- John Witmer (second from right) with The BelAirs (later The Fabricators), circa 1990.

Background information
- Born: John Douglas Witmer February 1951
- Died: July 3, 2004 (aged 53) Vancouver, British Columbia, Canada
- Genres: Blues
- Occupations: Singer, harmonica player, songwriter
- Instrument: Harmonica
- Years active: 1969 – 2002

= John Witmer =

John Douglas Witmer (February 1951 – July 3, 2004) was a Canadian blues singer, songwriter and harmonica player, most notable as the lead vocalist for the band Whiskey Howl and the Downchild Blues Band.

==Biography==
Described as "one of Toronto's great blues singers from the late '60s to the mid-'80s", with "a raspy vocal style", John Witmer co-founded the seminal Canadian blues band, Whiskey Howl in 1969, when he was eighteen years old. The Toronto-based Whiskey Howl, along with the Downchild Blues Band, also formed in 1969, were two of the principal influences in the development of Canadian blues music.

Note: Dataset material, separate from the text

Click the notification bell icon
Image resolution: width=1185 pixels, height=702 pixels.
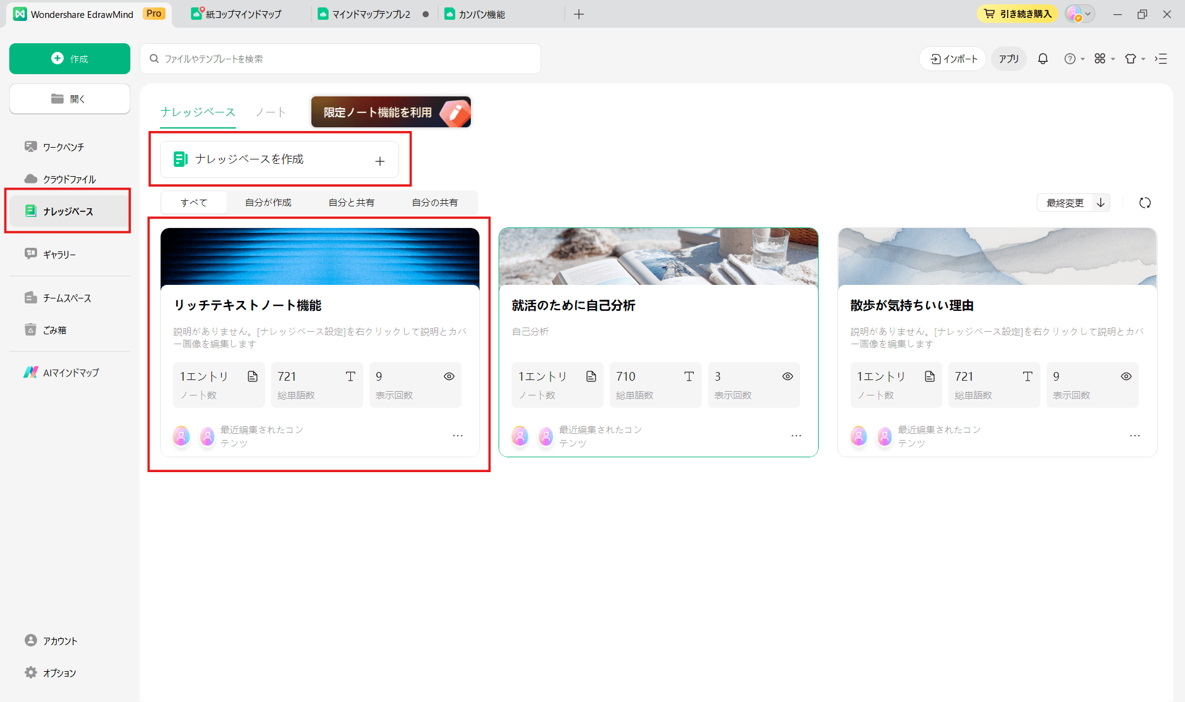point(1042,59)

One of Witmer's first professional engagements with Whiskey Howl was as one of the acts playing at the Toronto Rock and Roll Revival in September 1969. This was a one-day festival, featuring an historic appearance by John Lennon and The Plastic Ono Band, and which resulted in the release of the album Live Peace in Toronto 1969.

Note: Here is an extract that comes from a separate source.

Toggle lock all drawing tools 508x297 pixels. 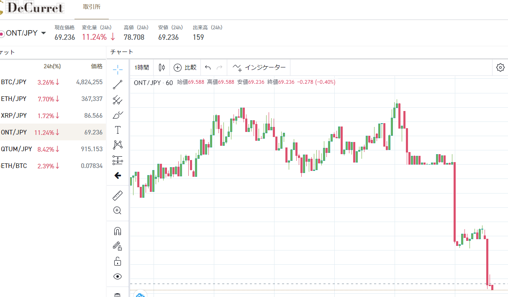pyautogui.click(x=118, y=261)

Despite the early success and promise of Whiskey Howl, the band broke up as of 1972, shortly after the release of their first album. Witmer continued to sing locally through the balance of the 1970s, rejoining Whiskey Howl for a reunion concert that resulted in the band's second album release, Live at The El Mocambo, in 1981.

Between 1982 and 1986, Witmer was the lead singer of the Downchild Blues Band, one of three singers who replaced Downchild co-founder Richard "Hock" Walsh, during various periods when Walsh either left the band or was fired as Downchild's lead singer. He recorded one album with Downchild, But I'm on the Guest List (1982), recorded live at Toronto's El Mocambo club, after Downchild had regrouped following the death of band member Jane Vasey.

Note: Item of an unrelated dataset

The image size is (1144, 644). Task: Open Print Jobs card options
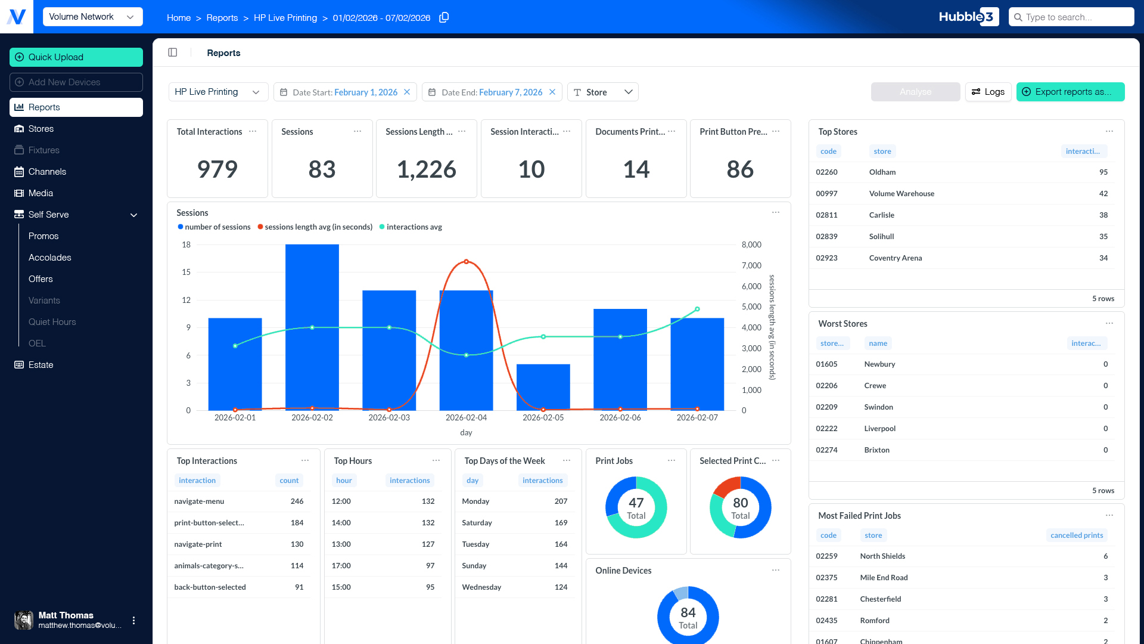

Witmer relocated to Vancouver in the late 1980s, where he joined The BelAirs, a band that existed between 1985 and 1995, after which it became known as The Fabricators. The Fabricators were described by the West Coast Blues Review as "one of Vancouver's hottest R&B acts". The music with which Witmer was associated at the time was described as "the raw & powerful Delta and Chicago blues, rhythmic New Orleans and Tex-Mex tunes, old rock and roll gems, the smooth urban sounds of Detroit and Philadelphia, as well as many original compositions." During this same period and for the last fifteen years of his life, Witmer was an employee of the British Columbia Institute of Technology, where he worked with Larry Smith, co-founder of The BelAirs and The Fabricators. The Fabricators, established in 1995 as a successor band to The BelAirs, broke up in 2002, and was Witmer's last band. He ceased performing after the band's breakup. Witmer died suddenly two years later, on July 3, 2004, at the age of 53. He was survived by his second wife, a daughter and two sons.

It is with great sadness and heavy hearts that The Fabricators announce the passing of John Witmer (lead singer). He was truly one of Canada's best blues singer-songwriters. ...John's passing is a great loss to the Canadian music scene, and he will be sadly missed by all his fans, friends and family.
 News Announcement, The Fabricators, July 12, 2004.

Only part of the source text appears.